Farewell, Sears. It’s been a nice 40 years
It’s not like we shopped there every day. It’s not even like we shopped there on any kind of regular basis. But you just knew it was there. The Sears in Seaview Square, now called Seaview Square Shopping Center, was like your favorite pair of shoes: you wouldn't wear them to the fanciest parties...but boy, were you glad when you could come home and put them on.
With the latest round of closings of Sears stores, my neighborhood Sears has just shattered it's stores, and as I drove by it on Sunday, I saw it abandoned and forgotten. It truly felt like an end of an era. It wasn't like you would run there anytime you needed a fancy outfit, although you could grab clothing from there every once in a while. It may not have been your first choice for appliances either, but somehow you usually ended up there. In face, there were times where you just knew that for a dryer or a barbeque, that was where you were going to end up. Before there was Home Depot or Lowe's, there was Sears.

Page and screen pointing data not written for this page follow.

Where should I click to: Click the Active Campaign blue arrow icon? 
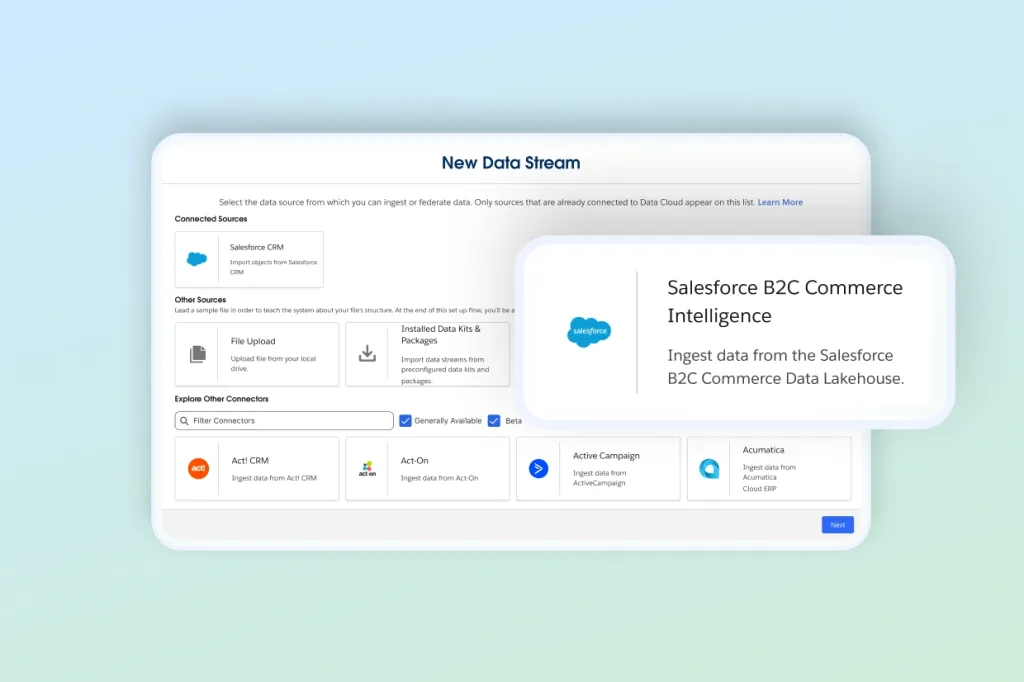[539, 468]
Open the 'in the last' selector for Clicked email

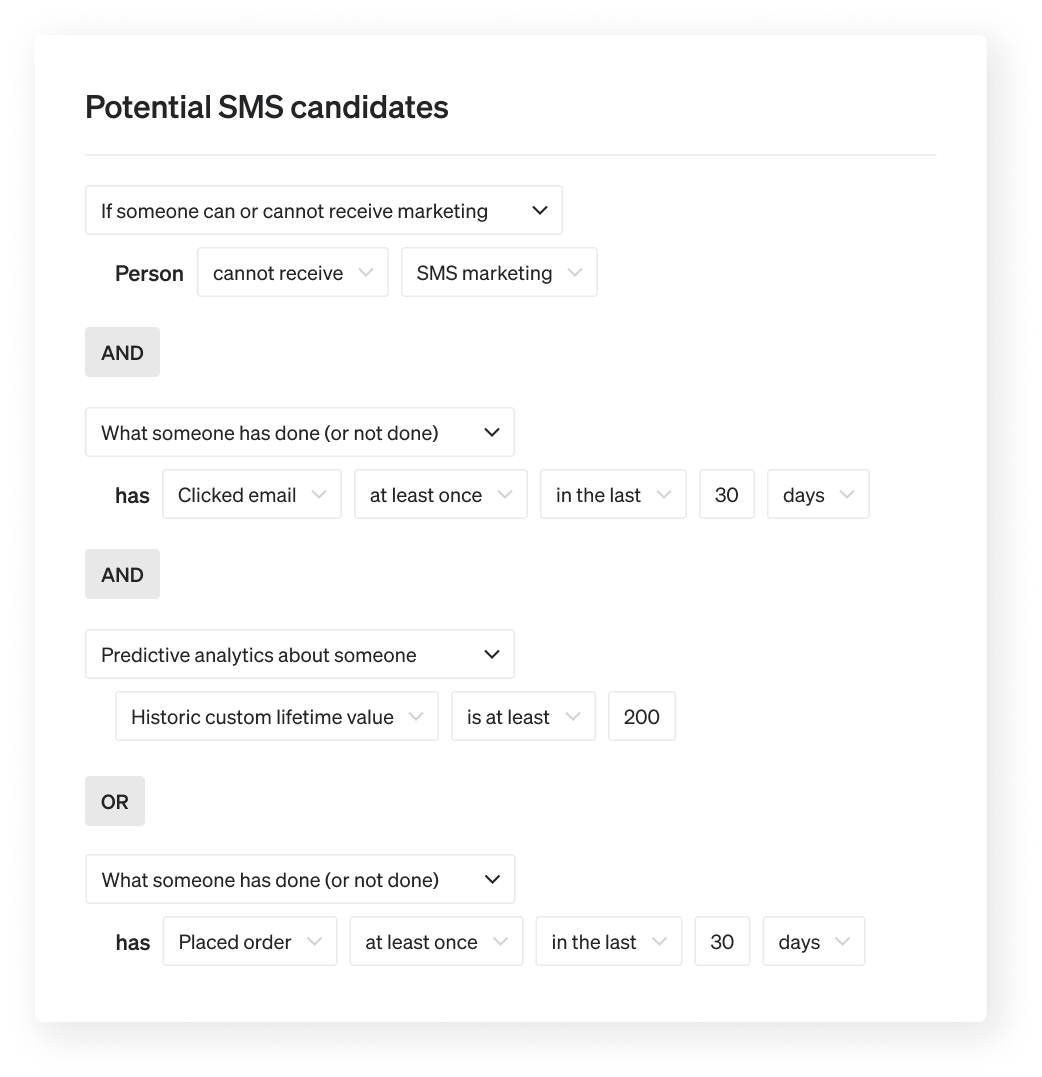tap(613, 494)
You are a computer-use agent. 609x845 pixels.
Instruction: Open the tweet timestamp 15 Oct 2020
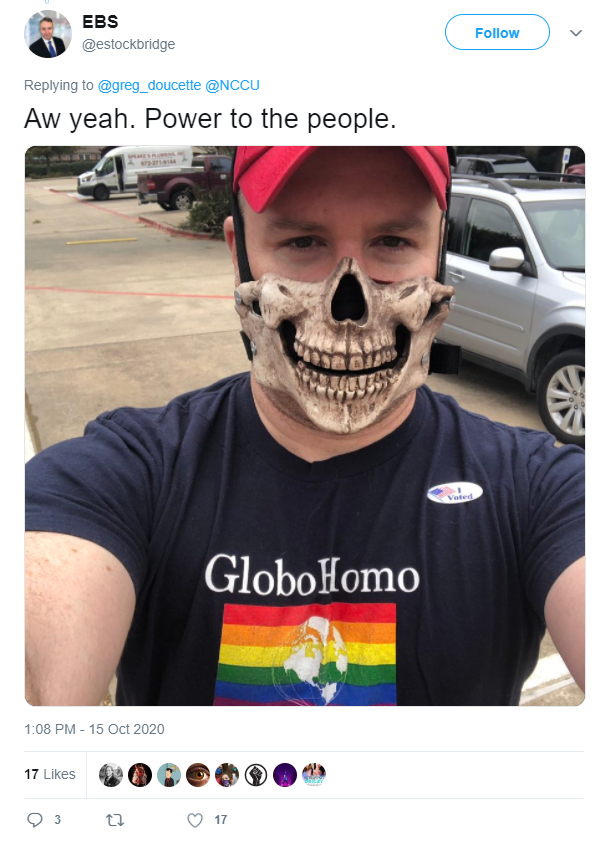[94, 729]
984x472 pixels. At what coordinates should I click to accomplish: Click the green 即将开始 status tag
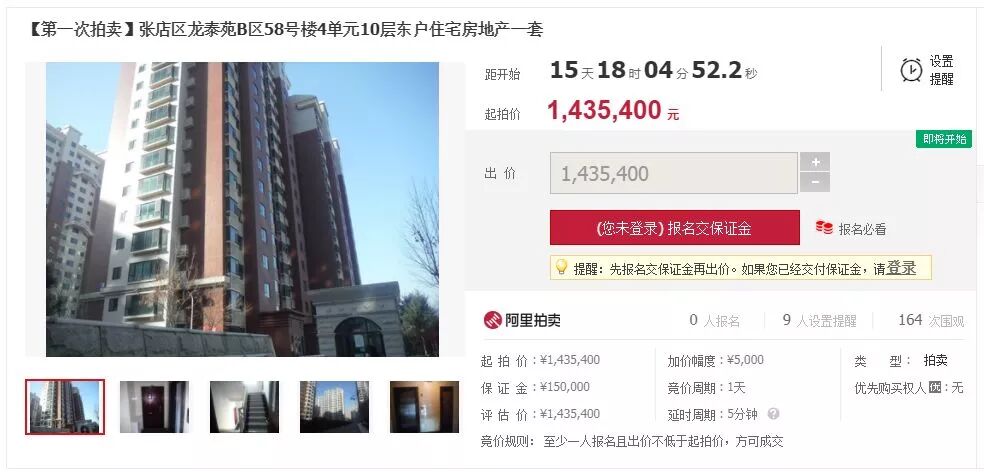944,139
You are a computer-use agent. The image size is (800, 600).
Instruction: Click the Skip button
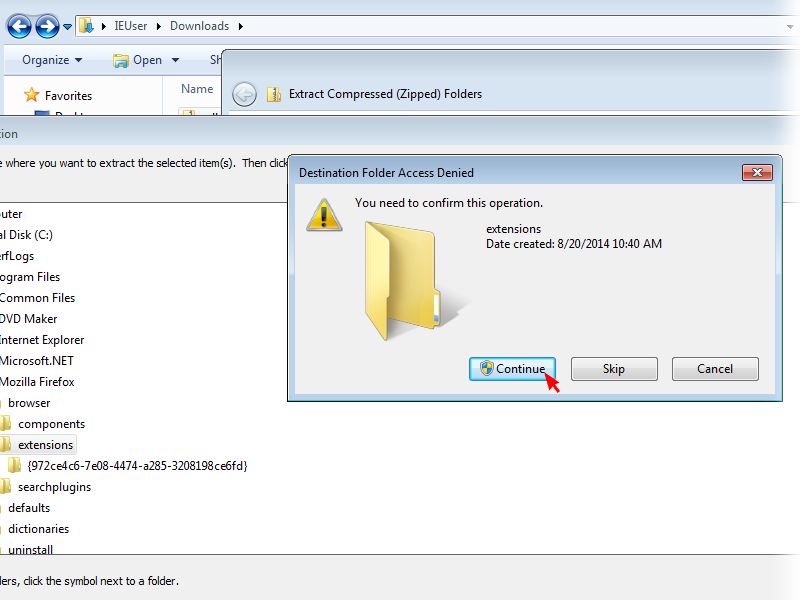614,369
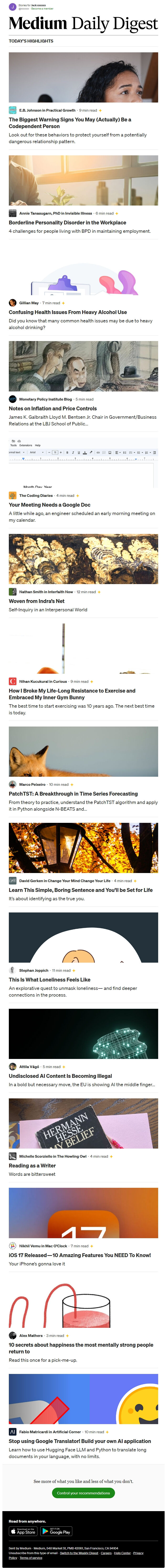Click Gillian May's author avatar
167x1568 pixels.
(x=12, y=303)
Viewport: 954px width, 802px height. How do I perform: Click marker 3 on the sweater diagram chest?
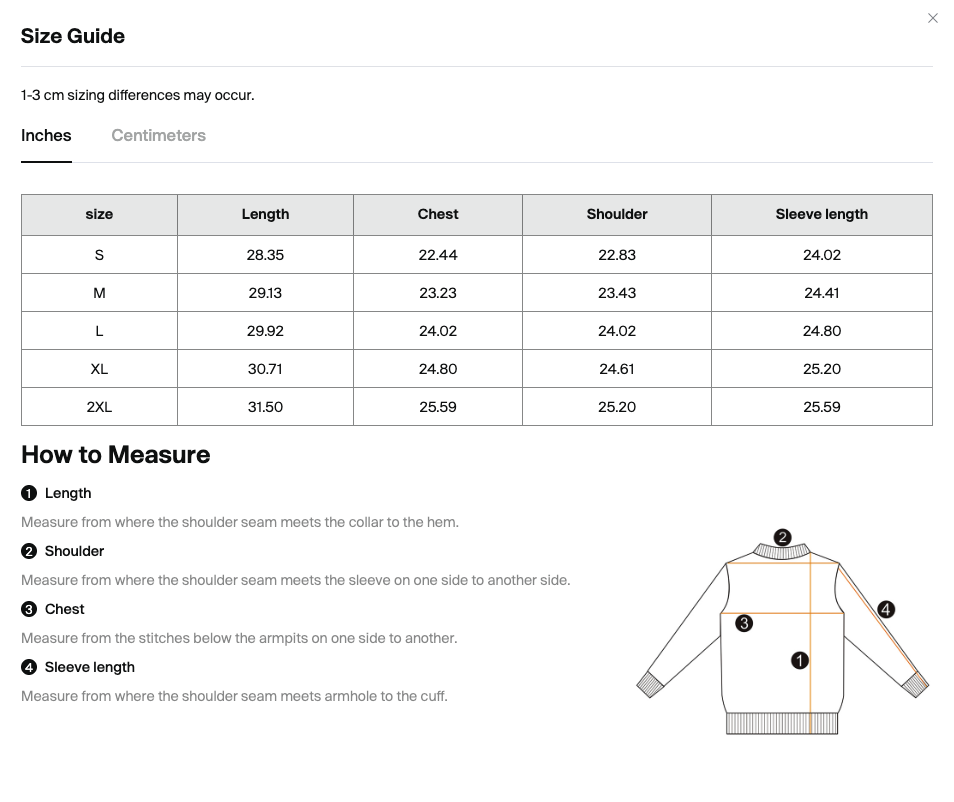tap(743, 623)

I think the reason that Sears has such nostalgia connected to it is that it was representative of such a simpler time: when there were two choices instead of twenty. A time where buying things actually meant getting in your car and leaving your home. Of all the iconic American stores that have closed in the last 20 years, for people of a certain age, this one really hurts. Bye, Sears. I wouldn’t have gone with you to the prom, but you were a great Tuesday night burger and a movie.